- Text

^^^^^^^^

Those first projects put solar on the roofs and parking canopies of 24 public housing complexes across the city, as well as on the side of a downtown office building, an installation that cut electric bills for 47 low-income households.

Since that time, SFA has installed 424 community solar projects in D.C., totaling 57.9 MW of electricity and cutting bills for more than 10,000 low- and moderate income residents — considerably less than 100,000 but still significant. It also served as a model for the $7 billion federal Solar For All program that Environmental Protection Agency Administrator Lee Zeldin is trying illegally to shut down.

Even so, the D.C. program has largely flown under the public’s radar. An unabashed fan, I have written at least six articles about SFA, all for industry trade publications. Both D.C. and the program itself have never received the wider recognition they deserve for showing how community solar can be a force for innovation, local economic development and a wide range of benefits for low-income communities. 

And for having the courage to keep building low-income solar across the nation’s capital regardless of who’s in the White House.

D.C.’s solar success story

Community solar emerged in the 2010s as a way for people who could not have solar on their roofs like renters, low-income homeowners or those with shaded roofs to still get some of the electric bill savings solar could provide.

^^^^^^^^

- What to work on
a) In the D.C. solar text, retype the part that opens with the words containing "Even so, the" and closes with "for low-income communities.".
b) Answer these from the D.C. solar text:
(i) How many public housing complexes got solar in the first projects?
(ii) How many community solar projects has SFA installed in D.C.?
(iii) In which decade did community solar emerge?

- Data
^^^^^^^^

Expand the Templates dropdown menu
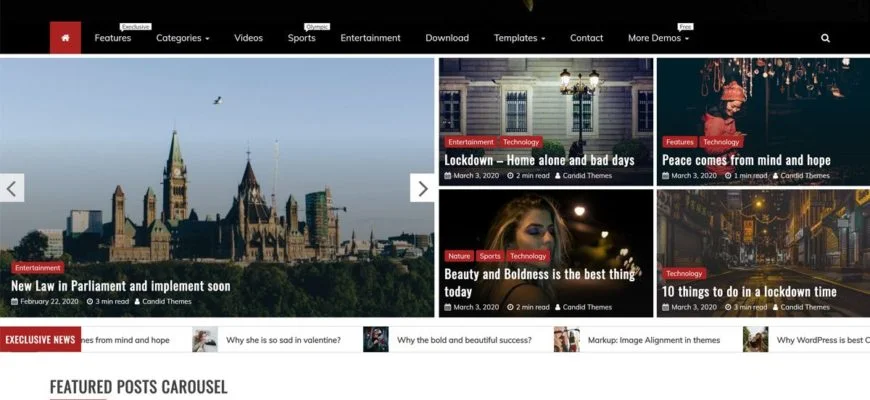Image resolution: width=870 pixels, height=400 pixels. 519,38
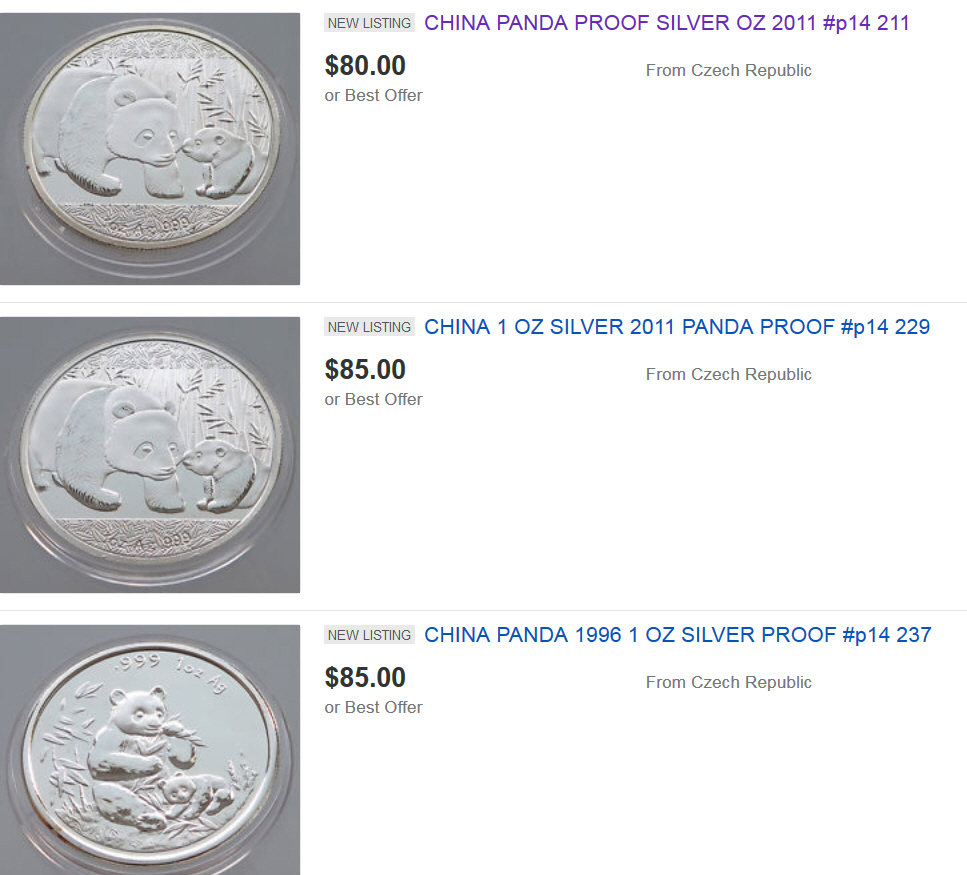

^^^^^^^^

- Final results
a)
Even so, the D.C. program has largely flown under the public’s radar. An unabashed fan, I have written at least six articles about SFA, all for industry trade publications. Both D.C. and the program itself have never received the wider recognition they deserve for showing how community solar can be a force for innovation, local economic development and a wide range of benefits for low-income communities.

b)
(i) 24
(ii) 424
(iii) The 2010s